#### Data records
Segment Open
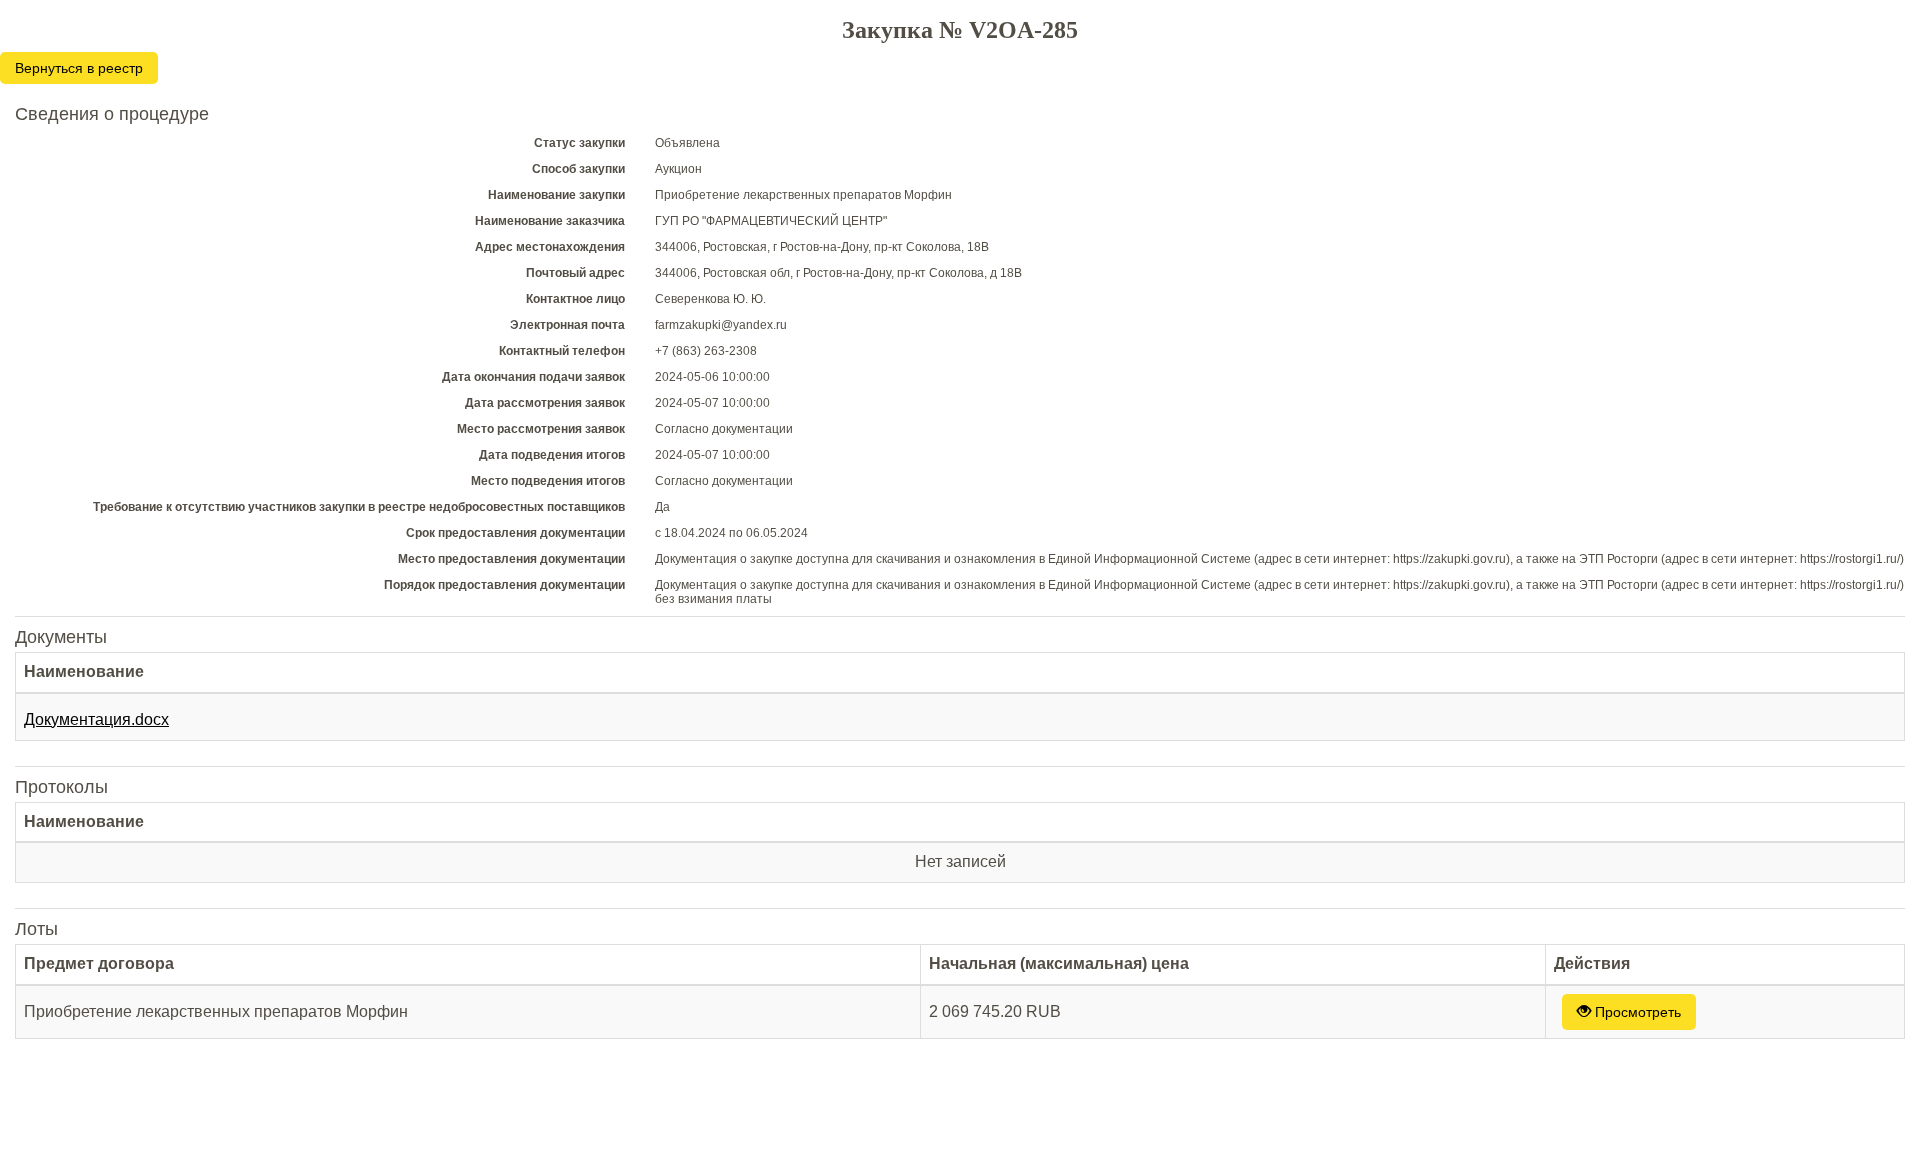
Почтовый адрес (575, 273)
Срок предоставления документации (515, 533)
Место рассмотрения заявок (541, 429)
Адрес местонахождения (550, 247)
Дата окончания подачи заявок (533, 377)
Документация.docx (96, 719)
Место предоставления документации (511, 559)
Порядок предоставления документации (504, 585)
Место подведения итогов (548, 481)
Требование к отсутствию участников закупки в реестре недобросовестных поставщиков (359, 507)
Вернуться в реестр (79, 68)
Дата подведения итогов (552, 455)
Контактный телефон (562, 351)
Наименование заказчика (550, 221)
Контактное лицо (575, 299)
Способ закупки (578, 169)
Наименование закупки (556, 195)
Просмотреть (1636, 1012)
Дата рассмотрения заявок (545, 403)
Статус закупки (579, 143)
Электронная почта (567, 325)
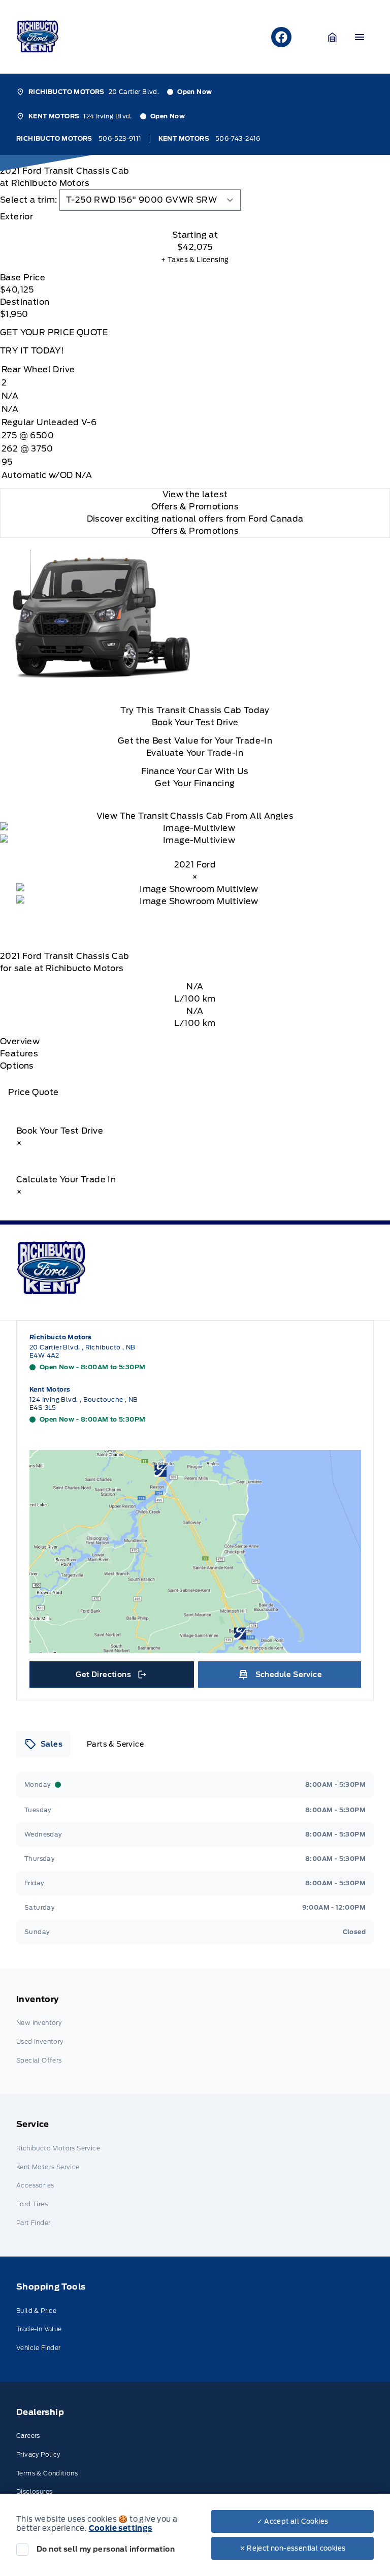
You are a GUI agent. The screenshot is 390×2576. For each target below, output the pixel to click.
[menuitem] (195, 2031)
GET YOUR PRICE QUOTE (54, 332)
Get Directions (110, 1677)
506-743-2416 (238, 138)
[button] (332, 37)
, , (82, 1351)
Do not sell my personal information (106, 2549)
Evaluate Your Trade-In (195, 753)
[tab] (195, 217)
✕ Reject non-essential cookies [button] (293, 2548)
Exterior (16, 216)
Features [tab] (19, 1053)
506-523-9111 (120, 138)
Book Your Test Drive (195, 722)
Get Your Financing (195, 783)
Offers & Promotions (195, 531)
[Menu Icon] (359, 37)
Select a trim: (28, 200)
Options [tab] (17, 1066)
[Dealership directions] (195, 1551)
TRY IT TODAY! (32, 351)
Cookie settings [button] (120, 2528)
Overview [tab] (20, 1041)
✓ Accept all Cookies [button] (293, 2521)
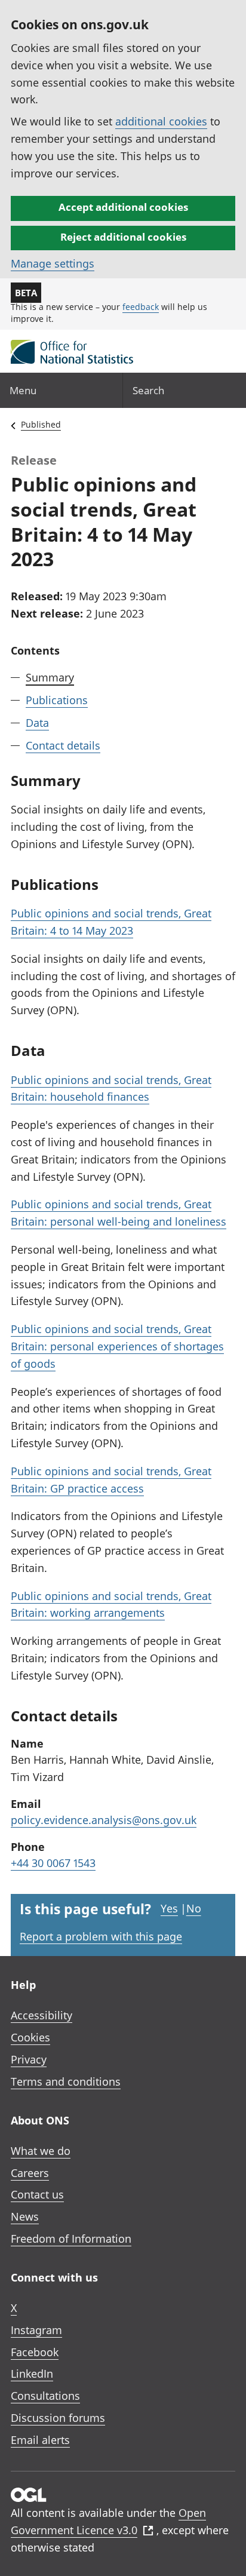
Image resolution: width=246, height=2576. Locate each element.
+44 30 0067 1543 (53, 1863)
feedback (140, 306)
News (25, 2216)
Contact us (37, 2194)
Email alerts (40, 2440)
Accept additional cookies (123, 207)
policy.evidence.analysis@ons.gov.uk (103, 1820)
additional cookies (161, 121)
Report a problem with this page (101, 1936)
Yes (169, 1908)
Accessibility (41, 2015)
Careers (30, 2173)
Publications (57, 700)
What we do (40, 2151)
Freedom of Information (71, 2238)
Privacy (29, 2059)
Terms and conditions (66, 2081)
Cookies (30, 2037)
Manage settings (52, 263)
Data (37, 723)
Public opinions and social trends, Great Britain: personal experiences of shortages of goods (117, 1346)
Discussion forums (58, 2418)
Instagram (36, 2330)
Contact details (63, 745)
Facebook (35, 2352)
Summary (50, 677)
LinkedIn (32, 2373)
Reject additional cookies (123, 237)
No (193, 1908)
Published (41, 424)
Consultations (45, 2395)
Segment Closed
#### Brief
Please return the full listing exactly as given, with the images left out.

#### Task response
Почтовый адрес (575, 273)
Срок предоставления документации (515, 533)
Место рассмотрения заявок (541, 429)
Адрес местонахождения (550, 247)
Дата окончания подачи заявок (533, 377)
Документация.docx (96, 719)
Место предоставления документации (511, 559)
Порядок предоставления документации (504, 585)
Место подведения итогов (548, 481)
Требование к отсутствию участников закупки в реестре недобросовестных поставщиков (359, 507)
Вернуться в реестр (79, 68)
Дата подведения итогов (552, 455)
Контактный телефон (562, 351)
Наименование заказчика (550, 221)
Контактное лицо (575, 299)
Способ закупки (578, 169)
Наименование закупки (556, 195)
Просмотреть (1636, 1012)
Дата рассмотрения заявок (545, 403)
Статус закупки (579, 143)
Электронная почта (567, 325)
You are a GUI agent. The screenshot is 390×2576. For each target below, output the pixel to click.
[menuitem] (195, 2031)
GET YOUR PRICE QUOTE (54, 332)
Get Directions (110, 1677)
506-743-2416 (238, 138)
[button] (332, 37)
, , (82, 1351)
Do not sell my personal information (106, 2549)
Evaluate Your Trade-In (195, 753)
[tab] (195, 217)
✕ Reject non-essential cookies [button] (293, 2548)
Exterior (16, 216)
Features [tab] (19, 1053)
506-523-9111 (120, 138)
Book Your Test Drive (195, 722)
Get Your Financing (195, 783)
Offers & Promotions (195, 531)
[Menu Icon] (359, 37)
Select a trim: (28, 200)
Options [tab] (17, 1066)
[Dealership directions] (195, 1551)
TRY IT TODAY! (32, 351)
Cookie settings [button] (120, 2528)
Overview [tab] (20, 1041)
✓ Accept all Cookies [button] (293, 2521)
Image resolution: width=246, height=2576. Locate each element.
+44 30 0067 1543 (53, 1863)
feedback (140, 306)
News (25, 2216)
Contact us (37, 2194)
Email alerts (40, 2440)
Accept additional cookies (123, 207)
policy.evidence.analysis@ons.gov.uk (103, 1820)
additional cookies (161, 121)
Report a problem with this page (101, 1936)
Yes (169, 1908)
Accessibility (41, 2015)
Careers (30, 2173)
Publications (57, 700)
What we do (40, 2151)
Freedom of Information (71, 2238)
Privacy (29, 2059)
Terms and conditions (66, 2081)
Cookies (30, 2037)
Manage settings (52, 263)
Data (37, 723)
Public opinions and social trends, Great Britain: personal experiences of shortages of goods (117, 1346)
Discussion forums (58, 2418)
Instagram (36, 2330)
Contact details (63, 745)
Facebook (35, 2352)
Summary (50, 677)
LinkedIn (32, 2373)
Reject additional cookies (123, 237)
No (193, 1908)
Published (41, 424)
Consultations (45, 2395)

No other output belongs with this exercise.